Wie sieht denn in dem Java-Objeckt das Feld aus, wenn es "nicht belegt/leer/null" ist?

Wie die Tabelle oder ein funktionierender Insert aussieht ist egal, da gibts ja keinen Fehler...


----------



## thet1983 (10. Okt 2017)

zhermann hat gesagt.:


> Typ: Date





zhermann hat gesagt.:


> dbexecute.setString(i+1, sqlData_);_


das passt nicht ganz zusammen!!
du willst nur strings reinschmeissen... das funktioniert nicht...
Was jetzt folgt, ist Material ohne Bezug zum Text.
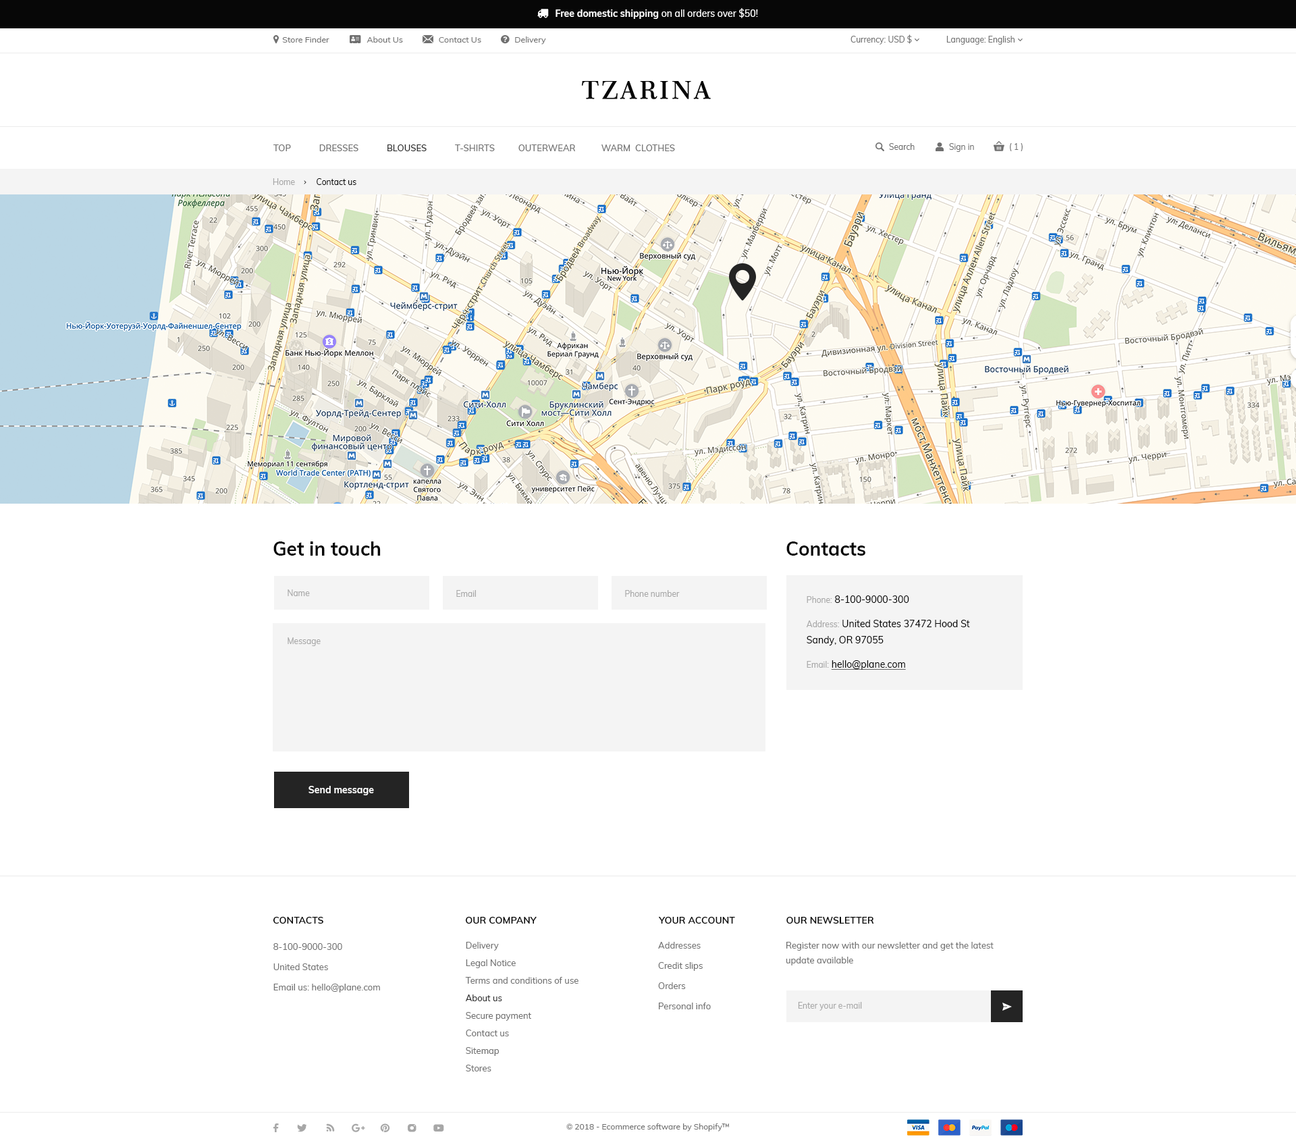Click the YouTube icon in footer
This screenshot has height=1143, width=1296.
pos(439,1127)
wenn die db ein date verlangt, dann musst du dieser auch ein java.sql.Date liefern
wenn du einen wert hast der 'null' ist dann schau dir bitte mal java.sql.Types.* an


----------



## mrBrown (10. Okt 2017)

thet1983 hat gesagt.:


> das passt nicht ganz zusammen!!
> du willst nur strings reinschmeissen... das funktioniert nicht...
> 
> wenn die db ein date verlangt, dann musst du dieser auch ein java.sql.Date liefern
> wenn du einen wert hast der 'null' ist dann schau dir bitte mal java.sql.Types.* an


afaik funktioniert das auch mit passend formatierten Strings.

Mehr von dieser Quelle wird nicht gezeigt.